Here, in this world, Jaemin does not know where to stand. Every step she takes the risk of quicksand seems to rise. Every time she tells herself _okay, this makes sense,_ things stop making sense.

What she knows is this: sometimes there does not seem to be enough space within her skeleton to contain all this love. Sometimes it rises like the sea and threatens to suffocate her.

Sometimes the stillness of it is the only refuge. Sometimes loving Renjun is what she knows, with certainty, the only thing she _knows with certainty._ Dramatic as it sounds, idiotic and childish as it sounds. It is a mountain that she has no wish to climb. One day maybe the other side will garner some appeal, but not today.

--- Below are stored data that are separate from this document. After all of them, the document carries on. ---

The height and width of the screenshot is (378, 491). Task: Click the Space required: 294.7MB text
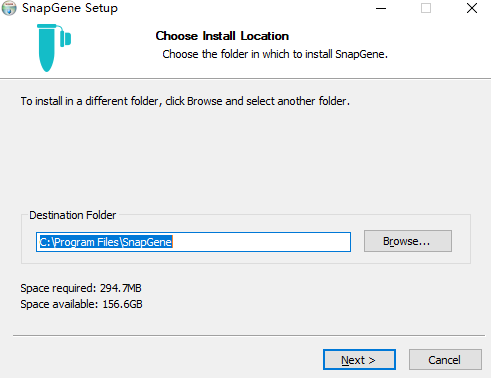[81, 288]
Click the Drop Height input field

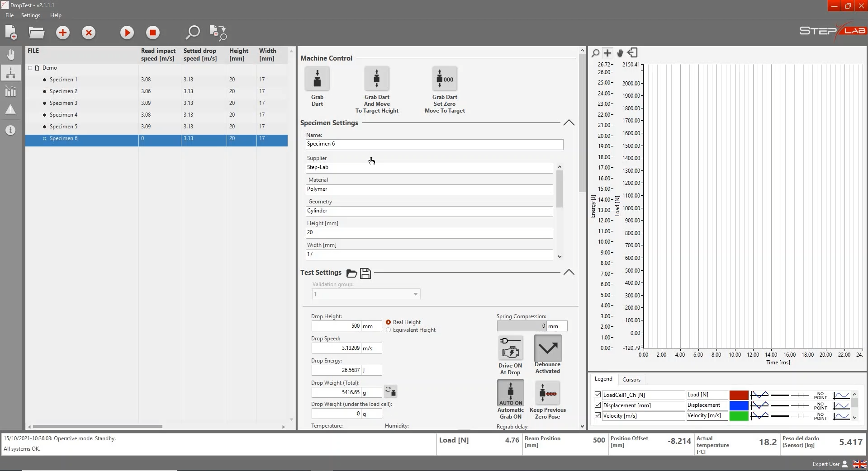[x=336, y=326]
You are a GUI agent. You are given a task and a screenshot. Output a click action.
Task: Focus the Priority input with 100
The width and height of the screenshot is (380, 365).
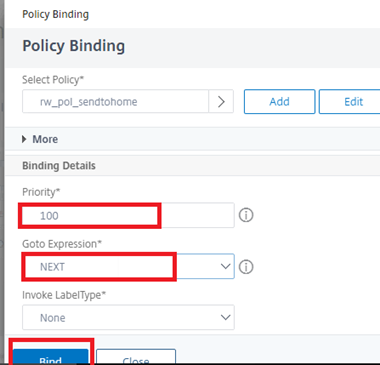coord(128,215)
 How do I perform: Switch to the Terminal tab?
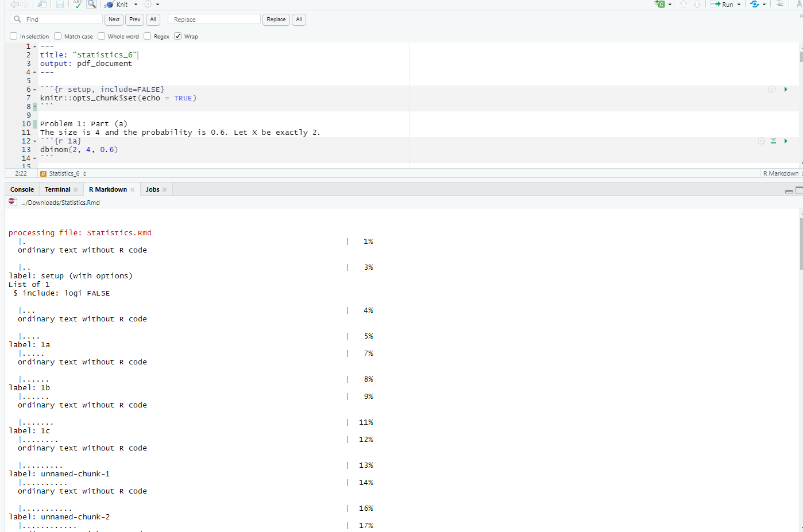tap(57, 189)

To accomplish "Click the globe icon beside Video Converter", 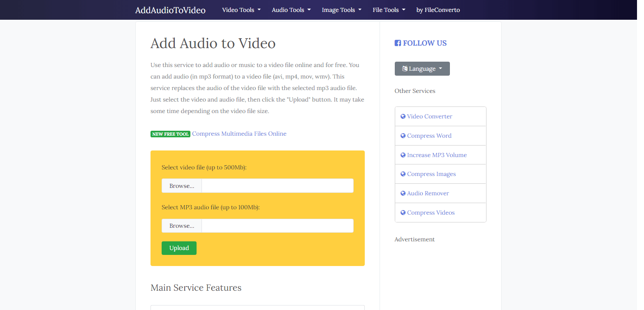I will click(x=403, y=116).
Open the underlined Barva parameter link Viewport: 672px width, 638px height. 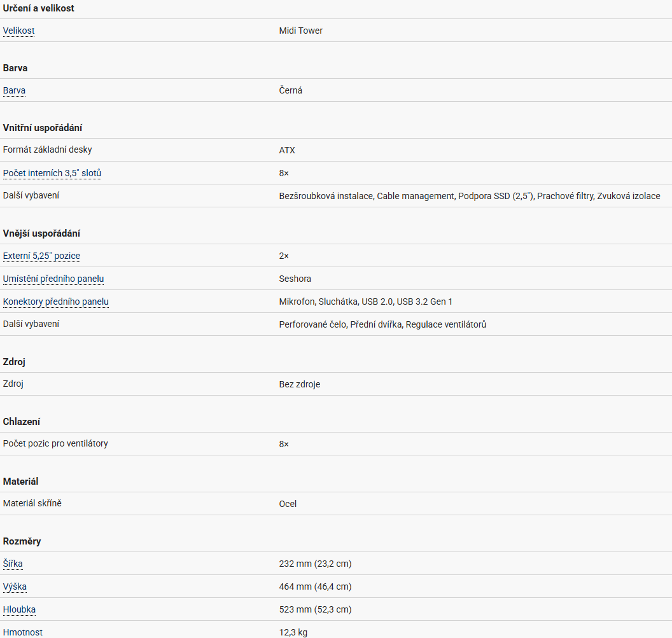[x=15, y=90]
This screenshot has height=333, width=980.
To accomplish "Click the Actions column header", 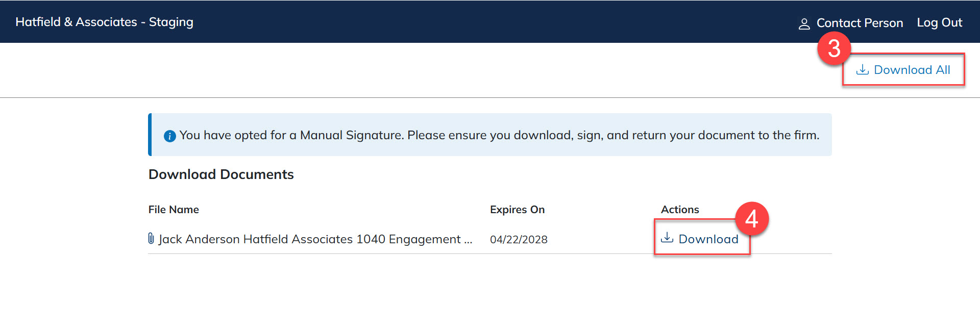I will tap(680, 210).
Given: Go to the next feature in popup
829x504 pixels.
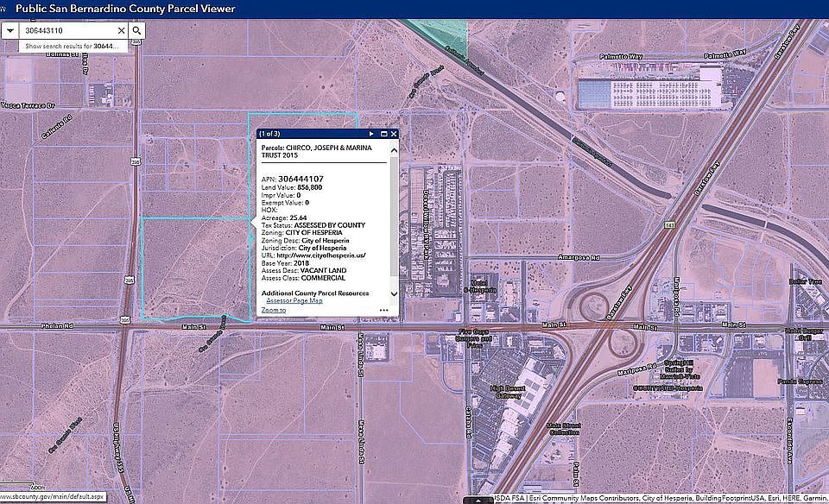Looking at the screenshot, I should (371, 134).
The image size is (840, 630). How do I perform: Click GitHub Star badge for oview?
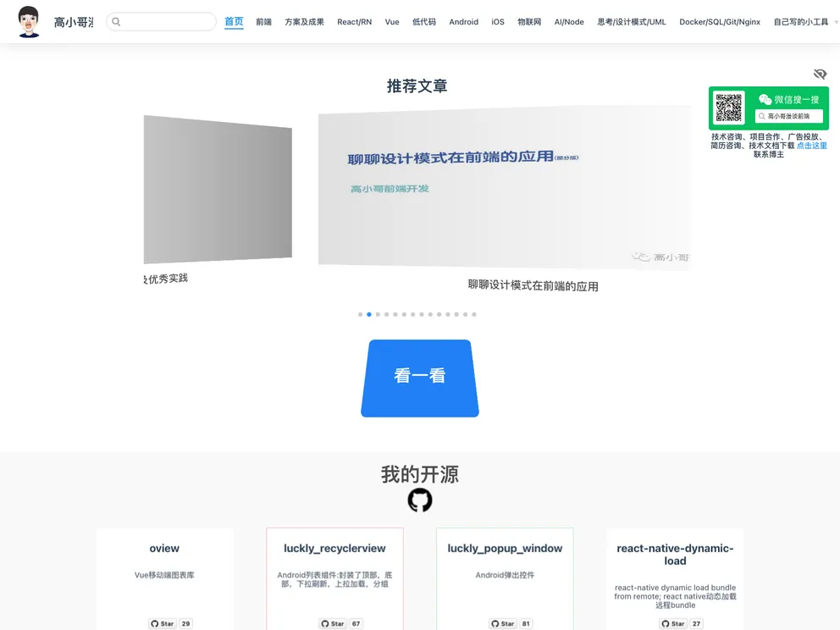(x=163, y=624)
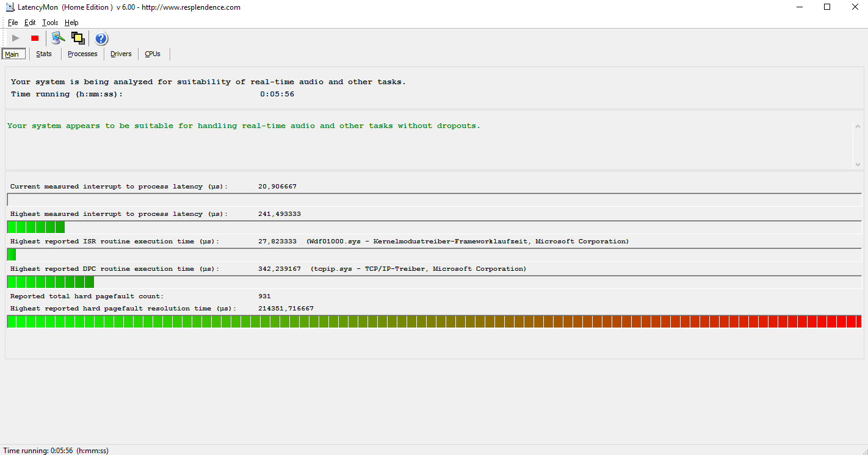Stop the latency monitor with red square

pos(35,38)
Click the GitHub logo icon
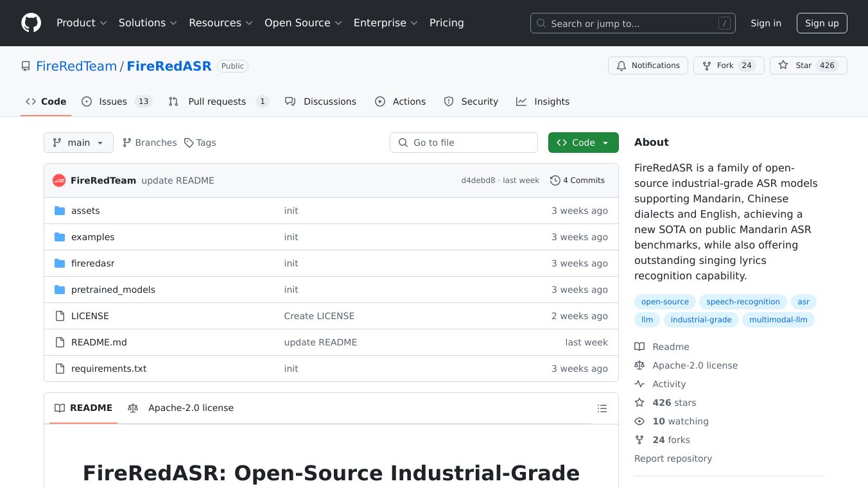The height and width of the screenshot is (488, 868). [x=31, y=23]
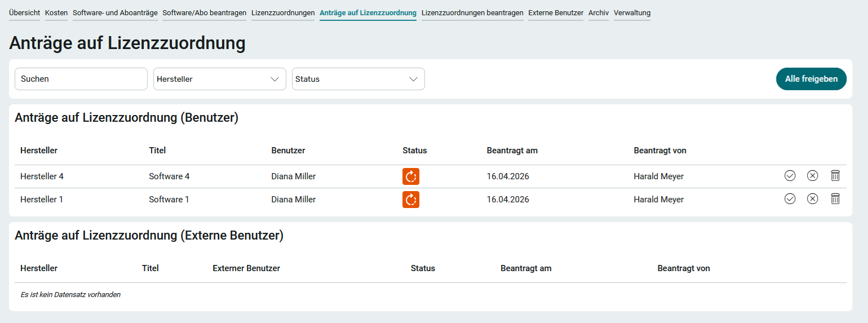The image size is (868, 323).
Task: Open the Software/Abo beantragen tab
Action: pos(204,13)
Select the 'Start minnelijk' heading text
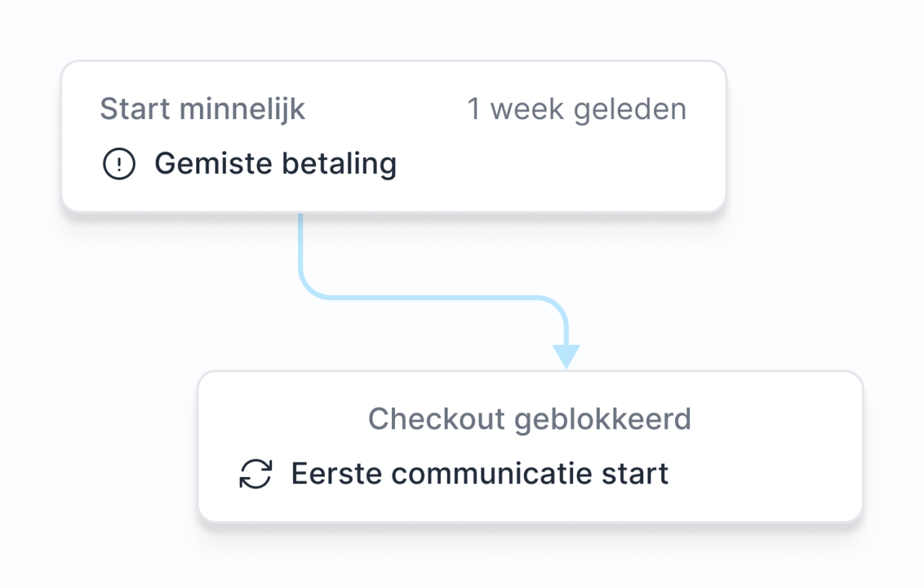Viewport: 924px width, 588px height. coord(202,110)
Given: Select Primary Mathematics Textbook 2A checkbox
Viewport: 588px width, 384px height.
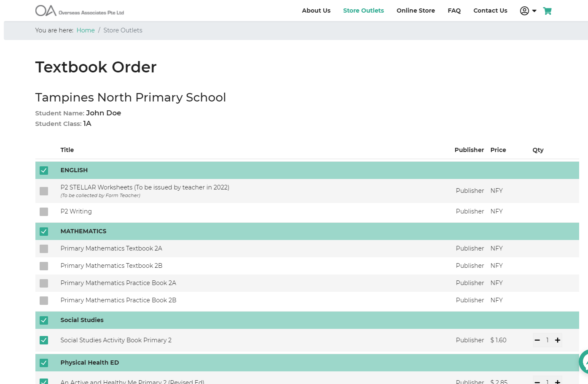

So she observes as Renjun’s eyelashes flutter, as Renjun twists in the sheets, annoyed at the sunlight, eyelids heavy with sleep. The vortex inside her sternum widens.

 

⛓⛓⛓

 

Jeno makes a pair of crutches for Jisung out of two bars of Inox and plastic bottles that he melts carefully under Renjun’s wide, curious eyes. She talks about it excitedly at dinner, _Auntie, that was so cool, a little bit like painting. Art._

Jaemin’s stomach twists uncomfortably and she doesn’t know why. She likes Jeno. She’s glad someone found a way to help Jisung walk, he’s been insufferable for the four days he’s been bedridden. Jaemin has visited twice and Mrs Park looked like she was about to tear out her own hair on both occasions.

Jisung slowly relearns how to use his left leg. Jaemin thinks she preferred it when he was trying to convince her he was tough; he milks his injury for all its worth. For every muscle exercise he succeeds in doing an entire series of she feeds him candy from the store Renjun marks down as expired in the inventory. It’s a terrible and unsustainable system, but it works.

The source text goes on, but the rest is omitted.